__Stated problem__. Quote the stretch of the listing from the line containing "Go to the Download" through the line containing "click(x=85, y=286)", both included, and reproduce nothing else.

[Begin]

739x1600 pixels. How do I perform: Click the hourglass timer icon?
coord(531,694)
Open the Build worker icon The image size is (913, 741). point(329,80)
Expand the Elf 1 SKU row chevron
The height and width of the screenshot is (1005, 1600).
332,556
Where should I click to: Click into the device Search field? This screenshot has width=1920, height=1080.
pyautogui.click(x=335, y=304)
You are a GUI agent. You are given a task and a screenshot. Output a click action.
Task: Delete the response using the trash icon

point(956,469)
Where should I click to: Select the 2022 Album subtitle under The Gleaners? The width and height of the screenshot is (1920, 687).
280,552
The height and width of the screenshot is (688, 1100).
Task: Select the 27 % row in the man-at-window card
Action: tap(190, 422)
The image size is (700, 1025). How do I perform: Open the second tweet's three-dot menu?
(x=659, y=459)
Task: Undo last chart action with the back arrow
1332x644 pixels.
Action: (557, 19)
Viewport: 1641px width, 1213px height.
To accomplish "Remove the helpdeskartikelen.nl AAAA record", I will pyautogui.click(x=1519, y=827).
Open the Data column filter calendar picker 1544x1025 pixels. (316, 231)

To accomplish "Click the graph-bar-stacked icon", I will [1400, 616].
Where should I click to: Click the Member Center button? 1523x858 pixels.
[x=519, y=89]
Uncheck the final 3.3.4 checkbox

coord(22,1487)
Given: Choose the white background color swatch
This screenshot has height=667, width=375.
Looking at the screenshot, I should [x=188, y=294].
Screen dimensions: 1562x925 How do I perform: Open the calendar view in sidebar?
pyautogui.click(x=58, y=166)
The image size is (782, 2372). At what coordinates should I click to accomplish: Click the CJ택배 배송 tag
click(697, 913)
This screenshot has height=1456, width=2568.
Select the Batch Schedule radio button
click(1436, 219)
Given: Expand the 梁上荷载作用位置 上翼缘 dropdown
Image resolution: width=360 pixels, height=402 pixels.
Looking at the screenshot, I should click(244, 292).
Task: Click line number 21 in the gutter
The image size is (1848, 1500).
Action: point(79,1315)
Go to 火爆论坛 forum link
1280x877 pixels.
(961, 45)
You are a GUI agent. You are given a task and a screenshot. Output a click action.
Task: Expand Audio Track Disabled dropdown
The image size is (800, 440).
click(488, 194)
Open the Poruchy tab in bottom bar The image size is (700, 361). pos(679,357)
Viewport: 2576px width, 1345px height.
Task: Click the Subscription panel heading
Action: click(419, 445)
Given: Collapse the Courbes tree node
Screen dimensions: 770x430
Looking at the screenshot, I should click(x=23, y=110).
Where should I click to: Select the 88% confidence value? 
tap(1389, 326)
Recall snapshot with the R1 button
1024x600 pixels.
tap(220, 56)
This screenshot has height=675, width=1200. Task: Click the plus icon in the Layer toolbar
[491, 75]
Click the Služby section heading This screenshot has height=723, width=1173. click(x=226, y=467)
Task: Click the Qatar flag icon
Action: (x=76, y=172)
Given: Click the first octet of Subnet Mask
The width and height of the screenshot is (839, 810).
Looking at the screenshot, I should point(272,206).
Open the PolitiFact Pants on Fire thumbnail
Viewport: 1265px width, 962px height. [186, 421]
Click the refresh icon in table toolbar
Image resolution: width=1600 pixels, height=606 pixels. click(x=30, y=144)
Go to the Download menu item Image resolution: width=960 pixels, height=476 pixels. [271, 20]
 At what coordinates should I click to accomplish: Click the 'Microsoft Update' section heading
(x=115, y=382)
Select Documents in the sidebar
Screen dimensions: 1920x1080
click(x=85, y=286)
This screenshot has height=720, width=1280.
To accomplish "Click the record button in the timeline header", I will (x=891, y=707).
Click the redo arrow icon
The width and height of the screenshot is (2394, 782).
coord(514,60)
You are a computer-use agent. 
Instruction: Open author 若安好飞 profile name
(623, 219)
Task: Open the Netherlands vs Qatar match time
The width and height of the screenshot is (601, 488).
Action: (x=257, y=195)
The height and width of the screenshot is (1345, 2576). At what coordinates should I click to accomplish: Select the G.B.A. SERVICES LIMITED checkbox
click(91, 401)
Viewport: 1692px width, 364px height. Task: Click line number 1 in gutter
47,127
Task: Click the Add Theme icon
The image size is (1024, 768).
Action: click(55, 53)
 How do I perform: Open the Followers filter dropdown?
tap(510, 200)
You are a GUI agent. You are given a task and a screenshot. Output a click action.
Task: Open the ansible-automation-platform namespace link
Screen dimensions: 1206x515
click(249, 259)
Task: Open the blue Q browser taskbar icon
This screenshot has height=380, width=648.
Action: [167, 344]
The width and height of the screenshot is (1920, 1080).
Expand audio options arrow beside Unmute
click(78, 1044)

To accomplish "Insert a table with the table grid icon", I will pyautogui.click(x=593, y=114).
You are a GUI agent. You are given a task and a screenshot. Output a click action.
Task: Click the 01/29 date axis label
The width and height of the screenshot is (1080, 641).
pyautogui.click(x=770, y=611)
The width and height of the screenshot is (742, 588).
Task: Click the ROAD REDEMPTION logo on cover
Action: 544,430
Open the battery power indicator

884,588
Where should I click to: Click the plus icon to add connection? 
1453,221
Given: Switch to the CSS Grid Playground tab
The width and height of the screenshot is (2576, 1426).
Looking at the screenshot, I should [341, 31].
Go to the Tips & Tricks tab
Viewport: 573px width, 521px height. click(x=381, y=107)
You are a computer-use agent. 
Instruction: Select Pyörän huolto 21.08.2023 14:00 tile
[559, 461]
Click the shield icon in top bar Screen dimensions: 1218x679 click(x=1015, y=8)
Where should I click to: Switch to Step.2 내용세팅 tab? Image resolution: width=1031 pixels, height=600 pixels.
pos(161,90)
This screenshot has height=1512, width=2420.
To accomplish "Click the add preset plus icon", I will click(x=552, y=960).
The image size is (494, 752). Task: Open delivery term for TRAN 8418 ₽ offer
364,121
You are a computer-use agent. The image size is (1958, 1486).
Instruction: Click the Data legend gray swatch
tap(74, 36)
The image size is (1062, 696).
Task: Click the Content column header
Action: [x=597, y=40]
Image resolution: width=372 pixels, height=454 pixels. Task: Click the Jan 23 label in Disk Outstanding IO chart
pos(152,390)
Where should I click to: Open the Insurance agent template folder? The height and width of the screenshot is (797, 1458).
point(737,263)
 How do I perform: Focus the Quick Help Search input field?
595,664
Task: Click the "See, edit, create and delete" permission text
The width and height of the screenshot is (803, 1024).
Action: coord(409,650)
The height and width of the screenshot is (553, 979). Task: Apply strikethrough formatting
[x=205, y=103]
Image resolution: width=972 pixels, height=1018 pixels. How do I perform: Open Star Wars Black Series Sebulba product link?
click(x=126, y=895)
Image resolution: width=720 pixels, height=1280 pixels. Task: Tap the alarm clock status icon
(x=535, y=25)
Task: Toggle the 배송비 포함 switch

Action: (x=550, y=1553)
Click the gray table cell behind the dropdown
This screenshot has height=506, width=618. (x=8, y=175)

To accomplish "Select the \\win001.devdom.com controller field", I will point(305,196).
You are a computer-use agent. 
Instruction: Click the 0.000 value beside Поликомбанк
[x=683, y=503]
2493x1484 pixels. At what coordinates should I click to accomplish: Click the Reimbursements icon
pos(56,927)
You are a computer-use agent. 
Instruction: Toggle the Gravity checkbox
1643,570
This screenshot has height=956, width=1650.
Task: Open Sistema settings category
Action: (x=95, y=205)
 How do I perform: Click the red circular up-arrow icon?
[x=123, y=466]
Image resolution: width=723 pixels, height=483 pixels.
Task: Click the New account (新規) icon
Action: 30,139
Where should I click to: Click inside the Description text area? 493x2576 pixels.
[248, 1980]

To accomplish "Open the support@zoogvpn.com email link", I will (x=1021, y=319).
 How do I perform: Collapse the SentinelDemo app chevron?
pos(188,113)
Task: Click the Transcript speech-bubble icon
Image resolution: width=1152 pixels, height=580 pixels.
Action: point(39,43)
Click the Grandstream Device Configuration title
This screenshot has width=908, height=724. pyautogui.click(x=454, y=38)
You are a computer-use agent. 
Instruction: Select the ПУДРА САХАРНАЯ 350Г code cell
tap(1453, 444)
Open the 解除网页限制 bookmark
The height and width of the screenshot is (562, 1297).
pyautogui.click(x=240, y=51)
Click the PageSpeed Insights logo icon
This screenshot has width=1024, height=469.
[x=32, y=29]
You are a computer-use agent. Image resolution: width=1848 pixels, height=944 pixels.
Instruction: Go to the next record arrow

[End]

__Reply to the task__.
Go to the Download menu item Image resolution: width=960 pixels, height=476 pixels. [271, 20]
 At what coordinates should I click to accomplish: Click the 'Microsoft Update' section heading
(x=115, y=382)
Select Documents in the sidebar
Screen dimensions: 1920x1080
click(x=85, y=286)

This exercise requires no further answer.